ABOUT THE AUTHOR: https://en.wikipedia.org/wiki/Murray_Sabrin
Think The Art of the Deal written by Donald Trump and Tony Schwartz, or Think Big and Kick-Ass: In Business and In Life. It’s rare these days to come across as a read feeling as meticulously researched, substantially and evidentially supported, and as clear and succinct as Sabrin’s Navigating the Boom/Bust Cycle: An Entrepreneur’s Survival Guide. As highlighted in the subtitle, the book is essentially a step-by-step, how-to guide on navigating a post-modernist, entrepreneurial landscape. The game, Sabrin cannot state enough, has irreversibly changed. This is due to a variety of environmental factors, include long and detailed passages concerning how a post-modernist economy has impacted the business world exponentially for the last couple of years. But at its core the book has something uniquely interesting and qualified to say.
Effectively one’s success is measured not just by how much one expands and solidifies their corporate enterprise, but how they fare subsequently in a world where the tenets supporting said enterprise fail. Preparation for both the best and the worst, the foreseeable and the unforeseeable, are the names of the game as far as Dr. Sabrin is concerned. They form the grail upon which a post-modernist definition of success rests. The hypothetical questions Sabrin isn’t afraid to pose without answers add to the heft of such an argument. After all, it’s the unforeseeable really counting above all else. Just tell that to the numerous institutions hit by the Great Depression, the Financial Crisis of 2008, and now the Covid-19 pandemic since the year 2020. Add to the mix the age-old, defining competitiveness synonymous with the word ‘business’, and you couldn’t make the relevancy of the points any clearer.

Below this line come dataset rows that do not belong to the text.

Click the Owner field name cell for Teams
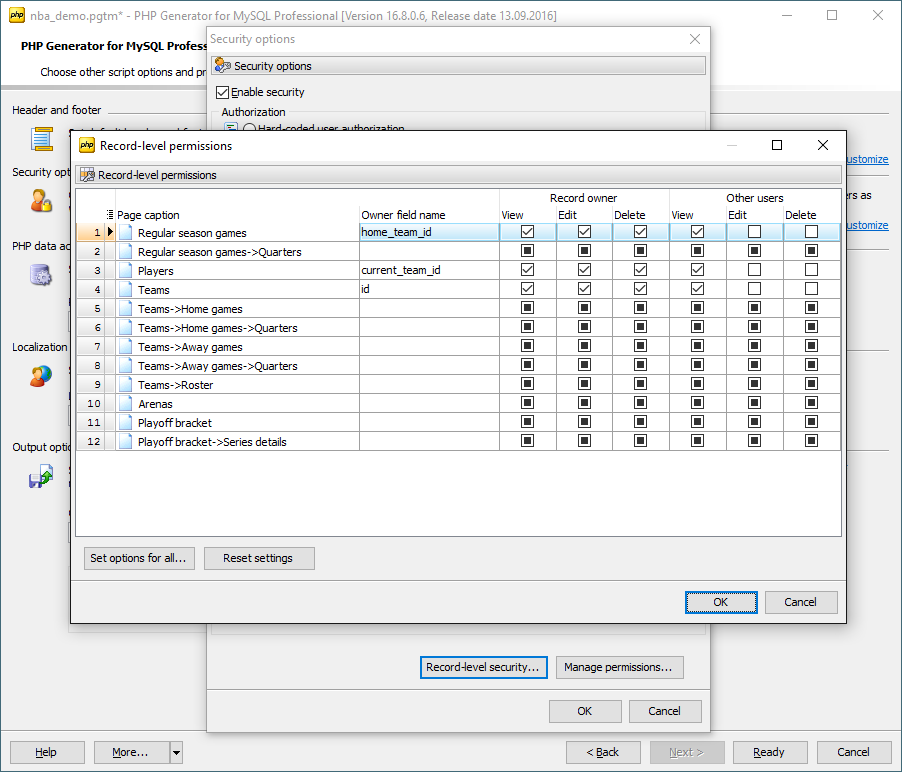This screenshot has height=772, width=902. [428, 290]
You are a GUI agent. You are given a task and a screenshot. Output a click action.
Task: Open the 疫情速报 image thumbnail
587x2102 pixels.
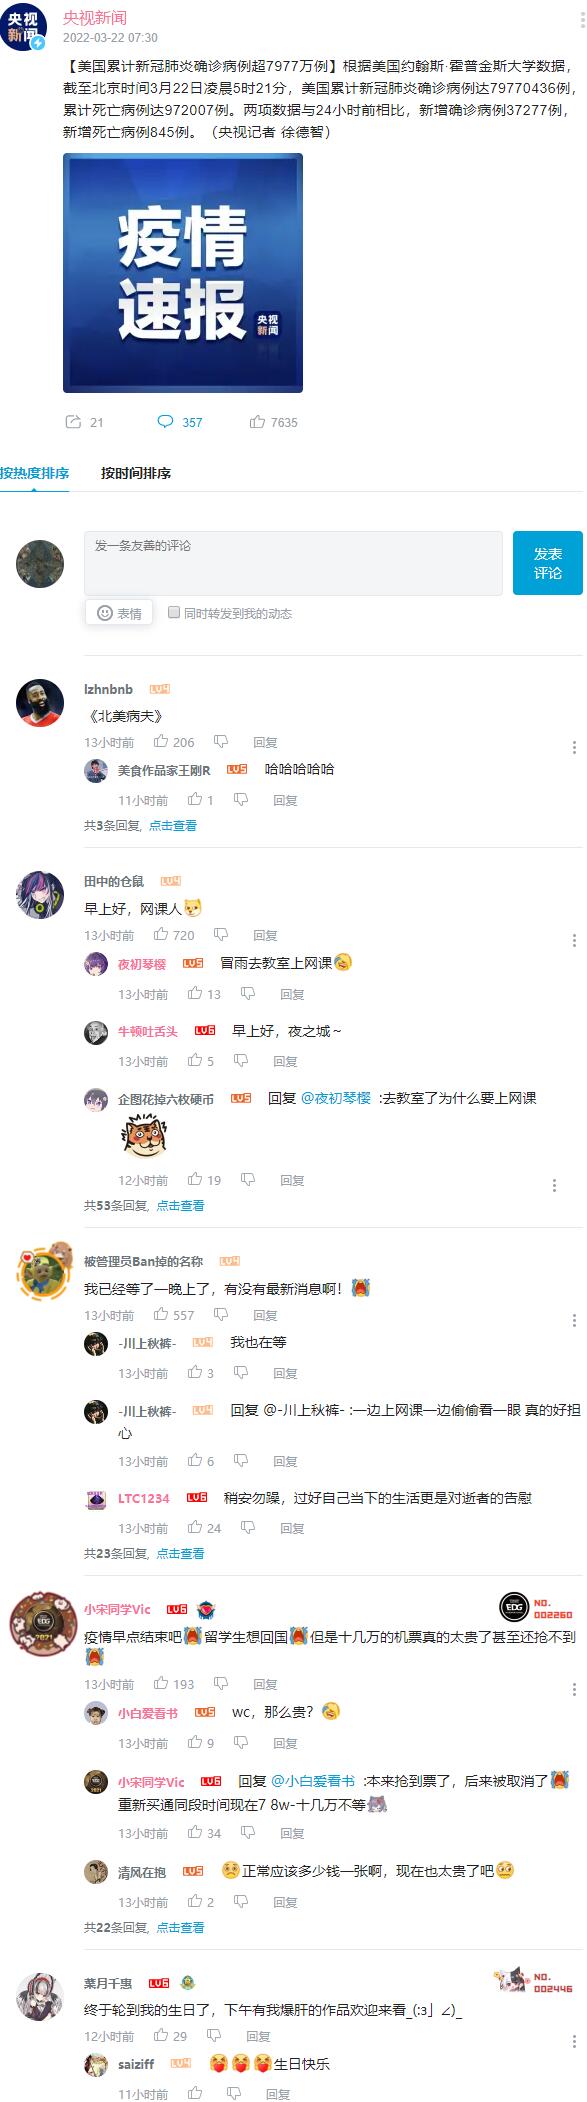pos(183,272)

“If competition is a ‘war,’ then there are plenty of landmines so to speak that could pose as lethal or debilitating Threats—factors that can harm performance and undermine a business’ future,” Sabrin writes. “An impending recession, foreign competition, financially stronger competitors, new technology, or obsolete product or service could threaten a company’s future, as well as competitors poaching its management and technical experts. Moreover, is the market for the company’s products or services decelerating? Are the marketing experts unaware of changing tastes and demographic shifts that are impacting the company’s sales and bottom-line?”

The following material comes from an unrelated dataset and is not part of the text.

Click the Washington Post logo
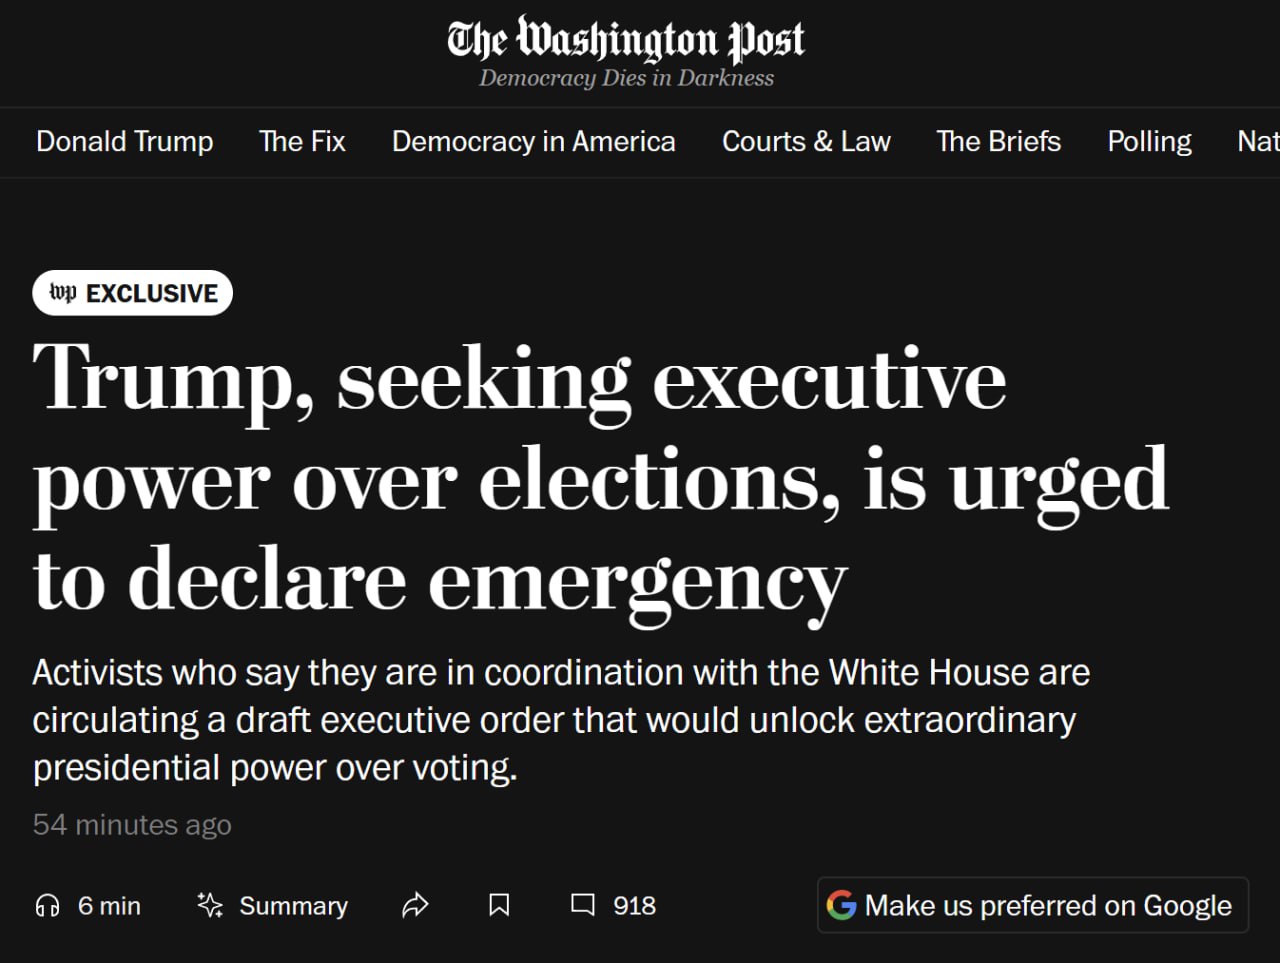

Any great writer will tell you that showing, rather than telling the reader ensures a solid and memorable reading experience. Despite writing something definitively nonfiction, Sabrin is wise to employ those same tactical principles when it comes to how he fashions and designs the narrative. While the book isn’t intended for anyone other than its targeted, and presumably knowledgeable audience base, he keeps you within the fold independent of your relevant interests. That, coupled with the book’s core messaging, is what sets Navigating the Boom/Bust Cycle truly apart from its peers.